About us
The Orengo group, at University College London has developed and maintained the CATH database since the mid-1990s [Orengo et al., 1997]. The CATH database (https://www.cathdb.info), is one of the ELIXIR’s Core Data Resources. It provides an up-to-date and systematic structure-based classification of protein 3D structures in the PDB. CATH classifies protein domains into following hierarchical levels: Class (C), Architecture (A), Topology (T) and Homologous Superfamilies (H) [Sillitoe et al., 2018]. CATH also classifies domain sequences predicted to belong to the CATH Superfamilies. An additional layer of classification i.e. Functional Families (FunFams) within Homologous Superfamilies was introduced in 2012 [Lee et al., 2012; Sillitoe et al., 2013; Das et al., 2015].
We now we introduce the Functional Variation (FunVar) platform (https://funvar.cathdb.info) which exploits the FunFams and structural data in CATH. FunVar has been designed to facilitate analysis of population/pathogenic variants in human proteins or pathogen/host genes. Variants (specifically non-synonymous polymorphisms i.e. residue mutations) are mapped to protein structures, where available, to allow assessment of their proximity to functional sites and therefore possible impact on protein function. Variant data is obtained from publicly available sources. We hope that visualisation of these mutations on the protein structure, illustrating their proximity to functional sites can help guide diagnostics and therapeutics. Future editions of these pages will add quantitative data suggesting the likelihood of functional impact.

Stored data entries
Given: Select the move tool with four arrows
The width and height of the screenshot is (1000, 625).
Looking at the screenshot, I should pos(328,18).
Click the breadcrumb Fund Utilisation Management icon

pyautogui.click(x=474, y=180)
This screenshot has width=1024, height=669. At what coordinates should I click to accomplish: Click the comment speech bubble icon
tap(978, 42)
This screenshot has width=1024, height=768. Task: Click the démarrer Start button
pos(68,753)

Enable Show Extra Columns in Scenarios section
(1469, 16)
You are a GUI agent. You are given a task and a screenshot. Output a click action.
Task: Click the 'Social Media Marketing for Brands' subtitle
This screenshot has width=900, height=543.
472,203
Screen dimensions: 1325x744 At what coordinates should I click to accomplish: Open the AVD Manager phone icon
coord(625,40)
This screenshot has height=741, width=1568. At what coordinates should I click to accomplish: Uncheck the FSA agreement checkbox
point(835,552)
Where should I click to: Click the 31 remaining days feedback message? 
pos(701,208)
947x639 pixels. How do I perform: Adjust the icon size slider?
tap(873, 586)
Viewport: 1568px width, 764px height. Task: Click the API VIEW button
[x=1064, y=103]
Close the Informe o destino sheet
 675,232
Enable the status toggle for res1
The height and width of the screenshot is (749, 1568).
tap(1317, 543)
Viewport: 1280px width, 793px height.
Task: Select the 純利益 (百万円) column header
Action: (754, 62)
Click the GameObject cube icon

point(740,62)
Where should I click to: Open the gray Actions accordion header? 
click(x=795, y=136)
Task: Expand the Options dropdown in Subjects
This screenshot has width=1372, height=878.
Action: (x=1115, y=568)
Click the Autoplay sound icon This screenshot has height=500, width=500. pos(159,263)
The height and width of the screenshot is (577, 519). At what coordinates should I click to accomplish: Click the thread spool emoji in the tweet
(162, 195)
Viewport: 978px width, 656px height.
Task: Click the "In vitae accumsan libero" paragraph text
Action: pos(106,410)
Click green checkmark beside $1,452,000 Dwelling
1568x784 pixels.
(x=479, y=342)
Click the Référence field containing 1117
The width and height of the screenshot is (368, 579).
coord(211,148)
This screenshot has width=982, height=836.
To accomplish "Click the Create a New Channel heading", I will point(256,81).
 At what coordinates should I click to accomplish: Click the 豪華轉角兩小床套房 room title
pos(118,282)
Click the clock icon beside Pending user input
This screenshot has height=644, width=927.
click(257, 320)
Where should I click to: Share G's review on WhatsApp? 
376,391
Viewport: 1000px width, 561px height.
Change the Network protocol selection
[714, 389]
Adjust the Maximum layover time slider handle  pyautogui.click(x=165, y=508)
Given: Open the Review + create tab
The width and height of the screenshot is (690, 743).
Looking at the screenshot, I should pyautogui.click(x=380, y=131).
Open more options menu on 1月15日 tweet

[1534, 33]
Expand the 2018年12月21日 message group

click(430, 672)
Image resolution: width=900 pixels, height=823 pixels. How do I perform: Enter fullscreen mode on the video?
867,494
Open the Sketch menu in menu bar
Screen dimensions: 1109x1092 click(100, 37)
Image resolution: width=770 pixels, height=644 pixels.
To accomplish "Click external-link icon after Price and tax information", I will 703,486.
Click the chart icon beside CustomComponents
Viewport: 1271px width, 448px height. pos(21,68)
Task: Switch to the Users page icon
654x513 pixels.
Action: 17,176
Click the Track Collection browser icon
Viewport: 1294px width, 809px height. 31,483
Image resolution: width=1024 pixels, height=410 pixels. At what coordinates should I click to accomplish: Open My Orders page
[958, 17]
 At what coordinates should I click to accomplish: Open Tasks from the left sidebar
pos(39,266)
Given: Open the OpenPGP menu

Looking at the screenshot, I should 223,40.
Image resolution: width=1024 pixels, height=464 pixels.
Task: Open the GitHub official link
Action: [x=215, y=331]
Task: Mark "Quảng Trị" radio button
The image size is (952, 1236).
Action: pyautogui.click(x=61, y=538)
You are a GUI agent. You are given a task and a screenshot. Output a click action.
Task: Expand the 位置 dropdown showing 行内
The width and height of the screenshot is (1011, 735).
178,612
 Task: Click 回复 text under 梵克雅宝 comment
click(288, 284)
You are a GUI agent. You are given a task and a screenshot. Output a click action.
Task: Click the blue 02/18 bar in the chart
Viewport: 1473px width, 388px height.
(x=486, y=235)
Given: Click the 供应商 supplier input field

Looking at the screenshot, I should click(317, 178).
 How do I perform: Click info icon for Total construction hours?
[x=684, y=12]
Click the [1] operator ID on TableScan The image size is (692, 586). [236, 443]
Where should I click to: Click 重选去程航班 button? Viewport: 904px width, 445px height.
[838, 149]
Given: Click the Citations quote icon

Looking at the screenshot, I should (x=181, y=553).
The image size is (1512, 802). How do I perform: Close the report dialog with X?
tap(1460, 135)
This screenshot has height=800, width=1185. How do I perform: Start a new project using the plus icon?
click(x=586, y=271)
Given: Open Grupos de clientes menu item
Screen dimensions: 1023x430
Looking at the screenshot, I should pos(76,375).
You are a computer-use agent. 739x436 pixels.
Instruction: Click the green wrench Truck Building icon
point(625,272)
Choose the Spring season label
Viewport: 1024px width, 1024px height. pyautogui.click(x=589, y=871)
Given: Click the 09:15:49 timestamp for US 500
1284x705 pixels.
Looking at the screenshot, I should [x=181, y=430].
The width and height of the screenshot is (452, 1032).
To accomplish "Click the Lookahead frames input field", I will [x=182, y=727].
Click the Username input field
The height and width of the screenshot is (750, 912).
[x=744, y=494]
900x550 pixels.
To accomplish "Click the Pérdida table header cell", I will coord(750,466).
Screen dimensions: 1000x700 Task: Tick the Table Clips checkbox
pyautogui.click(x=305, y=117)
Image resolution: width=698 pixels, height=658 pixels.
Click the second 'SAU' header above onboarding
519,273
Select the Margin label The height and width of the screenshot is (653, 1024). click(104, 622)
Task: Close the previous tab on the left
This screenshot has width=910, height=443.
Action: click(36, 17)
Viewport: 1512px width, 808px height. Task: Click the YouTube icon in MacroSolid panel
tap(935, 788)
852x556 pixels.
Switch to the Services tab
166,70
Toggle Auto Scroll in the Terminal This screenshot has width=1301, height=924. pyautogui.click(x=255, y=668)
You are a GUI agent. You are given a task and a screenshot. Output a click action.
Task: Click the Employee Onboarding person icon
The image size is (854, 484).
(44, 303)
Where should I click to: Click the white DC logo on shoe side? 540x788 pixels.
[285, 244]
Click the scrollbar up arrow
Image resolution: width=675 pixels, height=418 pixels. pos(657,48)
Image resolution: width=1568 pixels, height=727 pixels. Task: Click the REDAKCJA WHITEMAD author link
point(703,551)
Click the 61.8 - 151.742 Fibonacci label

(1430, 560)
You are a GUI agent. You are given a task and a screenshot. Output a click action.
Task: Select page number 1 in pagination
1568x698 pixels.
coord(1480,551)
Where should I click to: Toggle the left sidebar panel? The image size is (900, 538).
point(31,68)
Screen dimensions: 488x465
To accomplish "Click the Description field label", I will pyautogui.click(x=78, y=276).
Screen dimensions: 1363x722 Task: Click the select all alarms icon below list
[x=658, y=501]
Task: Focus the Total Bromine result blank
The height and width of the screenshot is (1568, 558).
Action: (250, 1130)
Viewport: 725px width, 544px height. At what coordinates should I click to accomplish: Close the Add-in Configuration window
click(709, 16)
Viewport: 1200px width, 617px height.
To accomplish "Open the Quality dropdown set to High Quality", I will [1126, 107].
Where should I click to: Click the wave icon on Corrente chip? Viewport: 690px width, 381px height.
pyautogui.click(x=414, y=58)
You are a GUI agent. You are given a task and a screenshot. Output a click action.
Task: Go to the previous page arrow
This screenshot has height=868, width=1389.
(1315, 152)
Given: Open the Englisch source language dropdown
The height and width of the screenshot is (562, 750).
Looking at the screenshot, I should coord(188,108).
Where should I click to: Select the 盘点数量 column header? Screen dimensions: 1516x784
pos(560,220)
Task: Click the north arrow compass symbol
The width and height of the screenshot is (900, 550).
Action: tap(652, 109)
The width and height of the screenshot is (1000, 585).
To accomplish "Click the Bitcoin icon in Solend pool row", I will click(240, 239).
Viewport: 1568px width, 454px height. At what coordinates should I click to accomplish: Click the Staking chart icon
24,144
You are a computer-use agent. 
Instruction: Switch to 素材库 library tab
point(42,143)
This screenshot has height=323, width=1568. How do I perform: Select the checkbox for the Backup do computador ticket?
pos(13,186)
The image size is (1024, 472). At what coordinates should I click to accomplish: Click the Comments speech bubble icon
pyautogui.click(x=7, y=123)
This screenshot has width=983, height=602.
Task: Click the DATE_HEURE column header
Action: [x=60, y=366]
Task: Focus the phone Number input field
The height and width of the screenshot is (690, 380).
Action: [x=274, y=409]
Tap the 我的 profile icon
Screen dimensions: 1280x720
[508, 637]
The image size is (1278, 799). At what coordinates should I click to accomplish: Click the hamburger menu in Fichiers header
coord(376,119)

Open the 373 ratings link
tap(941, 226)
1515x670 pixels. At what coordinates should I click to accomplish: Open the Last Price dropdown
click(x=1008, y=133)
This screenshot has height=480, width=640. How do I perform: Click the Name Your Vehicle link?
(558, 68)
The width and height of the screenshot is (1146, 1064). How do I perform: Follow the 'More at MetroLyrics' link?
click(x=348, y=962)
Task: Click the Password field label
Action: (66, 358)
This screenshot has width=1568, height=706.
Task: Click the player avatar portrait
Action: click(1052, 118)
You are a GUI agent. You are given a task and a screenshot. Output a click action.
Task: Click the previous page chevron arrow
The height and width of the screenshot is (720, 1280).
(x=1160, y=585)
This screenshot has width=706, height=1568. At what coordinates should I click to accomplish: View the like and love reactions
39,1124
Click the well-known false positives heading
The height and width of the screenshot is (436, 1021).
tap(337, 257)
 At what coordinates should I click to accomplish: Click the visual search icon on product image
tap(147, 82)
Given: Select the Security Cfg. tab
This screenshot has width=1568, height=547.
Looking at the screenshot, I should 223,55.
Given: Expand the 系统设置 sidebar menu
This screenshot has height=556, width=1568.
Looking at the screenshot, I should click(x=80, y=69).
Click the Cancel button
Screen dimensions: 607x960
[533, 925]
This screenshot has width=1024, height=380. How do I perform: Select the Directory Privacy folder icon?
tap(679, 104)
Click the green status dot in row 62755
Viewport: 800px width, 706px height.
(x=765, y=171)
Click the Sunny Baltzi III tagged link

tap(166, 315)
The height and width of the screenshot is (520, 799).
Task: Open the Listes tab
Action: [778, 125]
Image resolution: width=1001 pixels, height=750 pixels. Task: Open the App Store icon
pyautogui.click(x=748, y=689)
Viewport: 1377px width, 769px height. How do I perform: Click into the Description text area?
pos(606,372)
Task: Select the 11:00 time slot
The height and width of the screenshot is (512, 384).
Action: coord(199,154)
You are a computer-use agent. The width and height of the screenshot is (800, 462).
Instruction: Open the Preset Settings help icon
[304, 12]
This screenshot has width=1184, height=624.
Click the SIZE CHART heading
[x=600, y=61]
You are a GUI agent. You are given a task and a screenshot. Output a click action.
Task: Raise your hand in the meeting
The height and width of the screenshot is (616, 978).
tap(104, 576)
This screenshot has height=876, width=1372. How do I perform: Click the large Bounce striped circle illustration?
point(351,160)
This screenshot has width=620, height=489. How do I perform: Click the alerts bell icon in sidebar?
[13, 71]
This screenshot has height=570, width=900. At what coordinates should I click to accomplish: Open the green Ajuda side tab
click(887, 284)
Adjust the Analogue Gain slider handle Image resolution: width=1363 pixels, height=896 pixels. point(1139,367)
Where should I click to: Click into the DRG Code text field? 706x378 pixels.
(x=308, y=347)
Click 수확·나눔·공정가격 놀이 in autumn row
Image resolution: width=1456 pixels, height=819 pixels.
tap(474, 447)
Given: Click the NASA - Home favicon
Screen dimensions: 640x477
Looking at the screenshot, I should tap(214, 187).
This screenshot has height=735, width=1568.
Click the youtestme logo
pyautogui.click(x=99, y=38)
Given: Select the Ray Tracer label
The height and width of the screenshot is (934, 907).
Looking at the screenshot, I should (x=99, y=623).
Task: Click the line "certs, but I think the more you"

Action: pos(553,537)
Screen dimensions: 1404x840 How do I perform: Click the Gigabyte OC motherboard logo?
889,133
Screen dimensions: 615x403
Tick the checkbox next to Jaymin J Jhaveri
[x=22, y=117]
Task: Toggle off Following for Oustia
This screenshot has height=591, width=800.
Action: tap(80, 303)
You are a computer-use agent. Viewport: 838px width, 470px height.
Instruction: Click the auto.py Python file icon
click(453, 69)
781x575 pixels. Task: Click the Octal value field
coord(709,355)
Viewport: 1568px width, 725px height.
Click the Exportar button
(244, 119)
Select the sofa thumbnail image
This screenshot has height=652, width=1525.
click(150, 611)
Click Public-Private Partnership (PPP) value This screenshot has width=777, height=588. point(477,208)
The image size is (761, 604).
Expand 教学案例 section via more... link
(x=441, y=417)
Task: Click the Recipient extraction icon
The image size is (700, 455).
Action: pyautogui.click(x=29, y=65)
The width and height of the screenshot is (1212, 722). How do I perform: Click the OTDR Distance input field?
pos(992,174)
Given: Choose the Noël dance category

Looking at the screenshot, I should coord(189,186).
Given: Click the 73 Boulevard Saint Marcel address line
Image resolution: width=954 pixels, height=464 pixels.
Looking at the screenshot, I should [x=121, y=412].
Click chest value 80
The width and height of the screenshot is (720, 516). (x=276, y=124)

**WHAT THIS EXERCISE ASKS**
A. List the hierarchical levels into which the about us text says CATH sorts protein domains.
B. According to the about us text, in what year were Functional Families added as a layer of classification within Homologous Superfamilies?
C. Write the next part of the about us text, starting after its final sentence.

**OUTPUTS BY TASK**
A. Class (C), Architecture (A), Topology (T), Homologous Superfamilies (H)

B. 2012

C.
Currently, CATH FunVar provides two use cases:
- annotations for proteins of the SARS-CoV-2 virus and its human host interactor proteins i.e. human proteins interacting with viral proteins
- human proteins with mutations implicated in cancer, taken from TCGA.
In the future, the data on other important pathogenic infections such as tuberculosis will also be made available at CATH FunVar.